++++ Entries shown ++++

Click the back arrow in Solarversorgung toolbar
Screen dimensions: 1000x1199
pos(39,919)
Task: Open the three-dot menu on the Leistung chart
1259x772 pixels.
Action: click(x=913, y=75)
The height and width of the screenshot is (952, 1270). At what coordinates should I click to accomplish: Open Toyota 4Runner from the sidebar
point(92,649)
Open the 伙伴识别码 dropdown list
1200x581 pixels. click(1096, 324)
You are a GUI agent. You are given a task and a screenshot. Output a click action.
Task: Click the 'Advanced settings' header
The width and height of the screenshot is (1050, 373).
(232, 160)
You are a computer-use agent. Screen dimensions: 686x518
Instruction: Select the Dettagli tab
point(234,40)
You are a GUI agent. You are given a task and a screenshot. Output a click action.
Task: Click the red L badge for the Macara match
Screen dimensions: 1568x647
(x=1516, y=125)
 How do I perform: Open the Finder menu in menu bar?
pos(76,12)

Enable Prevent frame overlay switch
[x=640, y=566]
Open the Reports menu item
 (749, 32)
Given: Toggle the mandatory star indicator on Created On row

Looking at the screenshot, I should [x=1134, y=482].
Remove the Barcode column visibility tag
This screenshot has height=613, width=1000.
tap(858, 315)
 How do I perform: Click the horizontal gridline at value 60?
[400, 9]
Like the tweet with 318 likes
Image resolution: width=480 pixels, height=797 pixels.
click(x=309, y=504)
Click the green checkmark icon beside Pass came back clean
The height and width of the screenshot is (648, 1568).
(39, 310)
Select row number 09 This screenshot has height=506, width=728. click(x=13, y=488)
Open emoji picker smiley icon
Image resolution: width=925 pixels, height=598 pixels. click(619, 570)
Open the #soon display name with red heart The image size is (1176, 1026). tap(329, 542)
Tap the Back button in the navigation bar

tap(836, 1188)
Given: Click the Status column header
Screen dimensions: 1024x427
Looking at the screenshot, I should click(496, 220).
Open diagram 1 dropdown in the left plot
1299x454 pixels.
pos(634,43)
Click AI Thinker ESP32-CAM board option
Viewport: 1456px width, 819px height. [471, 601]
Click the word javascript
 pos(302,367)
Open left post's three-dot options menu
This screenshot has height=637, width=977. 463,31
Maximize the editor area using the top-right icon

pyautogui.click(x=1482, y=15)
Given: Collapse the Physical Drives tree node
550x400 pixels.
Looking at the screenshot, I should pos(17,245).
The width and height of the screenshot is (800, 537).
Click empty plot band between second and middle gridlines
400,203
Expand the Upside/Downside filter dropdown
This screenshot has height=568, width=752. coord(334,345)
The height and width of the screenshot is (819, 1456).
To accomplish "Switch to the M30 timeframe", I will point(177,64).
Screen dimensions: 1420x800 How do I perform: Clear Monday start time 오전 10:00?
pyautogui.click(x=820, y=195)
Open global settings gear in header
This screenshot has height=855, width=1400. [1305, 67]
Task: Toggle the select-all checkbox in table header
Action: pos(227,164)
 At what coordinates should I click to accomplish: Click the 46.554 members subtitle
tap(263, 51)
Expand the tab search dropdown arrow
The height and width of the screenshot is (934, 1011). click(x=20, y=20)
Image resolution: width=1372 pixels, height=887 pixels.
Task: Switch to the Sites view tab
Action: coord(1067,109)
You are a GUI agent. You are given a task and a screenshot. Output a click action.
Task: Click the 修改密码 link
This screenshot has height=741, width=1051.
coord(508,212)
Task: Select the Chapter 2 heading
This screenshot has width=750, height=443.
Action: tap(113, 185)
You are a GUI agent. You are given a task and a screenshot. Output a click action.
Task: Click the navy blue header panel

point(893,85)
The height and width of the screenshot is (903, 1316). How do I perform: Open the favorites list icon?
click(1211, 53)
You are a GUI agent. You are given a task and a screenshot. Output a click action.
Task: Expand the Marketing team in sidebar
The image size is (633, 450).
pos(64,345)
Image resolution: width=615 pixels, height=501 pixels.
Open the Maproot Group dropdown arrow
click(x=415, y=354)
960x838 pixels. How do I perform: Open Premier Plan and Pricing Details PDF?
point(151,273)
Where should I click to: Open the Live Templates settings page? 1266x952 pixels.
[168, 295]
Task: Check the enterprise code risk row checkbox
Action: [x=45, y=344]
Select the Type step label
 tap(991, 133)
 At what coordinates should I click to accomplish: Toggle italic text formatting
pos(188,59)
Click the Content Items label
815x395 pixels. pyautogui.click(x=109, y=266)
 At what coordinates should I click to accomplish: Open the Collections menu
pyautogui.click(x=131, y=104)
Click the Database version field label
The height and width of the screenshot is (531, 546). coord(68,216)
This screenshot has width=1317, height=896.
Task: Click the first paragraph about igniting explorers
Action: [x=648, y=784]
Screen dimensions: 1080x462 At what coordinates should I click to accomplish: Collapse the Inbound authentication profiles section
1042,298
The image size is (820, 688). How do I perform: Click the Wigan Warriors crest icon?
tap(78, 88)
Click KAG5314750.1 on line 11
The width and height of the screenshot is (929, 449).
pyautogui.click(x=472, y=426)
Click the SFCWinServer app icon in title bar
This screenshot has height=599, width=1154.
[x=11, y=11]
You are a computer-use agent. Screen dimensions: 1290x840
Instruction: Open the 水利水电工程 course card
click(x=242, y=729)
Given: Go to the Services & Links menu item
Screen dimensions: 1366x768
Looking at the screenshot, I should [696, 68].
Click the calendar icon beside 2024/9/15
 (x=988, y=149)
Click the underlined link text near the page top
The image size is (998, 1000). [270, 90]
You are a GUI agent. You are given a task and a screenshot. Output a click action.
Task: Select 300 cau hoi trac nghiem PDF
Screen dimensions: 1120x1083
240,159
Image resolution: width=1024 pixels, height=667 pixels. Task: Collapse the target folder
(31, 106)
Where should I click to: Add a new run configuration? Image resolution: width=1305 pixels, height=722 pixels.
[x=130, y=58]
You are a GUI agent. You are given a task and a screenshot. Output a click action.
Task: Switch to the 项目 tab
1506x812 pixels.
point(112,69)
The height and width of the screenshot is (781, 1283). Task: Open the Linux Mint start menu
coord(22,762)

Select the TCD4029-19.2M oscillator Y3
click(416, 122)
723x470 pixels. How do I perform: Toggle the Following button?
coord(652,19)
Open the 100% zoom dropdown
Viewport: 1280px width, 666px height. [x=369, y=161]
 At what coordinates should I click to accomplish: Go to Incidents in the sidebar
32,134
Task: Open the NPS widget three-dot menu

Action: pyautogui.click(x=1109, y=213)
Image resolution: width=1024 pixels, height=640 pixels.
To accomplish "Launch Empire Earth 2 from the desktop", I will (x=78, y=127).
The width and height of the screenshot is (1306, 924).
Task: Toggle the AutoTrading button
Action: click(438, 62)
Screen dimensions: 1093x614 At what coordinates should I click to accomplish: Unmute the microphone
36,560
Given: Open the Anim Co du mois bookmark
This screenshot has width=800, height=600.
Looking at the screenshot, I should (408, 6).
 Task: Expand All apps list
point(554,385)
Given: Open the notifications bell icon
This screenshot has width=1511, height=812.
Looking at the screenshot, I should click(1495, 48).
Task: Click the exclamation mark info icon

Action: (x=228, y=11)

++++

Aim: Reproduce verbatim the part of the entries that opens with the line containing "Expand the tab search dropdown arrow" and closes with the line containing "pyautogui.click(x=131, y=104)", keeping both of those lines.

Final result:
Expand the tab search dropdown arrow
The height and width of the screenshot is (934, 1011). click(x=20, y=20)
Image resolution: width=1372 pixels, height=887 pixels.
Task: Switch to the Sites view tab
Action: coord(1067,109)
You are a GUI agent. You are given a task and a screenshot. Output a click action.
Task: Click the 修改密码 link
This screenshot has height=741, width=1051.
coord(508,212)
Task: Select the Chapter 2 heading
This screenshot has width=750, height=443.
Action: tap(113, 185)
You are a GUI agent. You are given a task and a screenshot. Output a click action.
Task: Click the navy blue header panel

point(893,85)
The height and width of the screenshot is (903, 1316). How do I perform: Open the favorites list icon?
click(1211, 53)
You are a GUI agent. You are given a task and a screenshot. Output a click action.
Task: Expand the Marketing team in sidebar
The image size is (633, 450).
pos(64,345)
Image resolution: width=615 pixels, height=501 pixels.
Open the Maproot Group dropdown arrow
click(x=415, y=354)
960x838 pixels. How do I perform: Open Premier Plan and Pricing Details PDF?
point(151,273)
Where should I click to: Open the Live Templates settings page? 1266x952 pixels.
[168, 295]
Task: Check the enterprise code risk row checkbox
Action: [x=45, y=344]
Select the Type step label
 tap(991, 133)
 At what coordinates should I click to accomplish: Toggle italic text formatting
pos(188,59)
Click the Content Items label
815x395 pixels. pyautogui.click(x=109, y=266)
 At what coordinates should I click to accomplish: Open the Collections menu
pyautogui.click(x=131, y=104)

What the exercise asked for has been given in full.